- [EXERCISE BRIEF]: Report only the number of lines that contain the string "Toggle" in the records below.

- [INPUT DATA]:
=== Section Start ===

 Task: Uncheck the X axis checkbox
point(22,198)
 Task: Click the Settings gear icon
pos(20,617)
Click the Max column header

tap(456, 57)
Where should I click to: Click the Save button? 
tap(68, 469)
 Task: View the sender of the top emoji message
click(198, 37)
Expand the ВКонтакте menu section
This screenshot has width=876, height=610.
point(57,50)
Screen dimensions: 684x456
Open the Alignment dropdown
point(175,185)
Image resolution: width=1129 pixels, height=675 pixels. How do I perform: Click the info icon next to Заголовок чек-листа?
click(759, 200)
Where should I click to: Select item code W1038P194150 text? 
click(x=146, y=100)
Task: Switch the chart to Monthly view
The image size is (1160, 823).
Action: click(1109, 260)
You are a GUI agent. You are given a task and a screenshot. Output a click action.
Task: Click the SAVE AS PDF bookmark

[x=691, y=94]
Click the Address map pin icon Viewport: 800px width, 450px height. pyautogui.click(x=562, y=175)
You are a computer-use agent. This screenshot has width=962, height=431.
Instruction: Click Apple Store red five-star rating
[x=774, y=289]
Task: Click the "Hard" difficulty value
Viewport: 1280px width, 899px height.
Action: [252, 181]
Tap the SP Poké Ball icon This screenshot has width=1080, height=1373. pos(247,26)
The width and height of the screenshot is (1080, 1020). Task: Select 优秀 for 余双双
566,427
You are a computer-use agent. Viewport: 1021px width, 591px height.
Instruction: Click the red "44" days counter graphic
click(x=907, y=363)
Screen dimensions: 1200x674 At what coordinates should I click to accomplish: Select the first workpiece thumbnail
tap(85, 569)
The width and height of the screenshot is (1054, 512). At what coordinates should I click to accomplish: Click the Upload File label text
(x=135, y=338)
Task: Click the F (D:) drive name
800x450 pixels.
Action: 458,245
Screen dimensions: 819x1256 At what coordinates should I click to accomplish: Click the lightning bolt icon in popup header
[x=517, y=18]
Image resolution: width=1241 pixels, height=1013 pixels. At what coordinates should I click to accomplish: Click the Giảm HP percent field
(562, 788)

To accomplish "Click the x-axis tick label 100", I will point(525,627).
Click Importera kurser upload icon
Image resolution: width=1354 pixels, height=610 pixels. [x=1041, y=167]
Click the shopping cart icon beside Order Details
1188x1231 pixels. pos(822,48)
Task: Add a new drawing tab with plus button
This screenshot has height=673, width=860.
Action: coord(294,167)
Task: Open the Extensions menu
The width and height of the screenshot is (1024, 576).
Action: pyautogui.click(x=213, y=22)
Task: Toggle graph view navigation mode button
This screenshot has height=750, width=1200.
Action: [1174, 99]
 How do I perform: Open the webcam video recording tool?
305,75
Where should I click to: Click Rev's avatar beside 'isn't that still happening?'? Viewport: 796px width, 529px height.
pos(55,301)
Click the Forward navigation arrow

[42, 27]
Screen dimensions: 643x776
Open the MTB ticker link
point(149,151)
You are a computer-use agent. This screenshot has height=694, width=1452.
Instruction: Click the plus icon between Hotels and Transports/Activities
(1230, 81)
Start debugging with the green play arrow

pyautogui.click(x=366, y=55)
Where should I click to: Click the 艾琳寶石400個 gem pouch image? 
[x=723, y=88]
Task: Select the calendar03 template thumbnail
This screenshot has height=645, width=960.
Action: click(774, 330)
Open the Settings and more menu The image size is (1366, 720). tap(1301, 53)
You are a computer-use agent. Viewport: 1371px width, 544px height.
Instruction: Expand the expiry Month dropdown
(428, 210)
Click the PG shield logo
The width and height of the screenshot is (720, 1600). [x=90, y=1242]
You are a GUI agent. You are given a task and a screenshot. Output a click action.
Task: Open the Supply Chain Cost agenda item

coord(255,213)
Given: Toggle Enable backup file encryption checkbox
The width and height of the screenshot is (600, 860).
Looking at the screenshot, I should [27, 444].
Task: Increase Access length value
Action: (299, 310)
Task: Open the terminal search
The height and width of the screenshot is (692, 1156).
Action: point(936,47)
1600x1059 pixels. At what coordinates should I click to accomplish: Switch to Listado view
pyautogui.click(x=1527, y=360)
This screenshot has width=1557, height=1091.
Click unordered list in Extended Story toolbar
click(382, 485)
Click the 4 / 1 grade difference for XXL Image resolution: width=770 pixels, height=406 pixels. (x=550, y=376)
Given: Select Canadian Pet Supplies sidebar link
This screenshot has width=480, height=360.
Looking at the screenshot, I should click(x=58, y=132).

=== Section End ===

- [OUTPUT BELOW]: 2